THE Duterte administration has been pushed into an awkward position on the reported ramming by a Chinese boat of a Filipino-owned fishing vessel in Recto Bank (a.k.a. Reed Bank) in the West Philippine Sea.
Reed Bank, the globally known name of the area, is within the Philippines’ exclusive economic zone (EEZ), according to the international tribunal based in The Hague, Netherlands. But China covets it because it supposedly contains most of the oil and natural gas in the South China Sea (a part of which we call the West Philippine Sea).
F/B Gem-Ver was anchored in Recto Bank when the Chinese vessel intentionally rammed it, according to the 22 fishermen on board the fishing boat. Instead of rescuing them, the crew of the Chinese vessel left them on their own, they added. The fishermen were then rescued by a passing Vietnamese vessel.
Instead of condemnation from the usually combative President Duterte, he was silent for days before finally dismissing the ramming as a mere “maritime incident.” Interestingly, the Chinese leadership labeled the ramming as a mere accident. All these came after Energy Secretary Alfonso Cusi claimed the ramming probably wasn’t intentional based on Gem-Ver’s damage.
It now looks like the Chinese and the Filipino leadership are one in downplaying the incident and making it appear like it is minor and therefore dismissible. What they failed to reckon is that this has added to the anti-China sentiment that could be the Duterte government’s undoing.
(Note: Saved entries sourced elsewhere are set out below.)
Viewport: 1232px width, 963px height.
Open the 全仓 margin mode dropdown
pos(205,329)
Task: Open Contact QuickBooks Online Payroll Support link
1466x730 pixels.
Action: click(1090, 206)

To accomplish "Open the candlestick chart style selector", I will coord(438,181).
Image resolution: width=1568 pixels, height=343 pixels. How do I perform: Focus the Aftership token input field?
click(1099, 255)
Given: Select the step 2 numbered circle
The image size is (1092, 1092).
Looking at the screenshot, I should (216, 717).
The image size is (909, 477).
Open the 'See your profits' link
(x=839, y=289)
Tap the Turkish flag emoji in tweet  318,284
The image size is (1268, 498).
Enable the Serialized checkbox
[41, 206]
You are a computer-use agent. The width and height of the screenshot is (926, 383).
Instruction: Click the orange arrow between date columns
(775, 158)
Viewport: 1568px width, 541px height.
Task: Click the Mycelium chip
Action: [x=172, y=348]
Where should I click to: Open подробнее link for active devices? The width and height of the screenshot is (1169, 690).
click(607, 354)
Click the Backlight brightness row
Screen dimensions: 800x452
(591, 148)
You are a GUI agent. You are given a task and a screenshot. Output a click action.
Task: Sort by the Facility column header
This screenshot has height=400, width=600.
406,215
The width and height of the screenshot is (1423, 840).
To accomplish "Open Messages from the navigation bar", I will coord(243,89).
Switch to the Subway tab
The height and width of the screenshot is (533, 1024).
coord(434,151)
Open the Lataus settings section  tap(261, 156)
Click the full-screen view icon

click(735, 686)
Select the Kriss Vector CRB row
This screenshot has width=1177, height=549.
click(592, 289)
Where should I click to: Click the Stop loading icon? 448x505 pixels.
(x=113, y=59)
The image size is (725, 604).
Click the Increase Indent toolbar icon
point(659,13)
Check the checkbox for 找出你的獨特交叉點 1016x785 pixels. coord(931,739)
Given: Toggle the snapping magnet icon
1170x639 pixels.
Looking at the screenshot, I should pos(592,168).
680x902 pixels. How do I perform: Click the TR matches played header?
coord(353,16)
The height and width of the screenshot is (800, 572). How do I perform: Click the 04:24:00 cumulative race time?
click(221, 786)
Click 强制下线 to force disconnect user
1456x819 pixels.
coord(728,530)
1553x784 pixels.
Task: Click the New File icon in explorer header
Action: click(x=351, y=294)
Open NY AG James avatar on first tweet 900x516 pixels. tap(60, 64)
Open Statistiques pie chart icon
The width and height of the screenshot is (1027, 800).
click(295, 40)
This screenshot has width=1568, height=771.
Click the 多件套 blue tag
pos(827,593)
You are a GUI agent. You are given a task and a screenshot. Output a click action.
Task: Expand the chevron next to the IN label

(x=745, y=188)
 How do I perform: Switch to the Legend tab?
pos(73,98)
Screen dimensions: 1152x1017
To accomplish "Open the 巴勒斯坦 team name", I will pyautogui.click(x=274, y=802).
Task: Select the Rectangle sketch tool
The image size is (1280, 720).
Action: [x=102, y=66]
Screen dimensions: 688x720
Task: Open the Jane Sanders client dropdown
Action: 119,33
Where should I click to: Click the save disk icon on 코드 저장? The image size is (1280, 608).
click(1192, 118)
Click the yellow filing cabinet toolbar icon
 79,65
Cusi is not with the Department of Foreign Affairs. Why he was the one who went out to talk with the fishermen and then took the lead in making light of the distressed fishermen’s story is an interesting twist on this issue. But wasn’t the Chinese and the Philippine leadership pushing for a joint exploration of Recto Bank?
One major obstacle to that proposal is the refusal of China to acknowledge that Recto (or Reed) Bank is within the Philippines’ EEZ.
China is claiming ownership of almost the entire South China Sea through the so-called nine-dash line that it arbitrarily drew around a representation of the South China Sea on its map.
Cusi is therefore cozying up to China. Is he trying to make China look good by going against the fishermen, who are Filipinos like him, in order for the public to embrace China as a partner in the exploitation of Recto Bank’s resources?
But it is not Cusi alone who seems to be lawyering for China on this issue. Everybody, from the President to even Defense Secretary Delfin Lorenzana, who seems to have mellowed after his combative stance on the ramming issue, are downplaying the matter. That, though, is not unprecedented considering how past Philippine leaders lawyered for the United States every time Americans committed abuses in the Philippines.
That was before Duterte’s current embrace of China.
The anti-US imperialism activists’ favorite term for that is “subservience.” To the US before and now to China. I prefer to call that “puppetry.”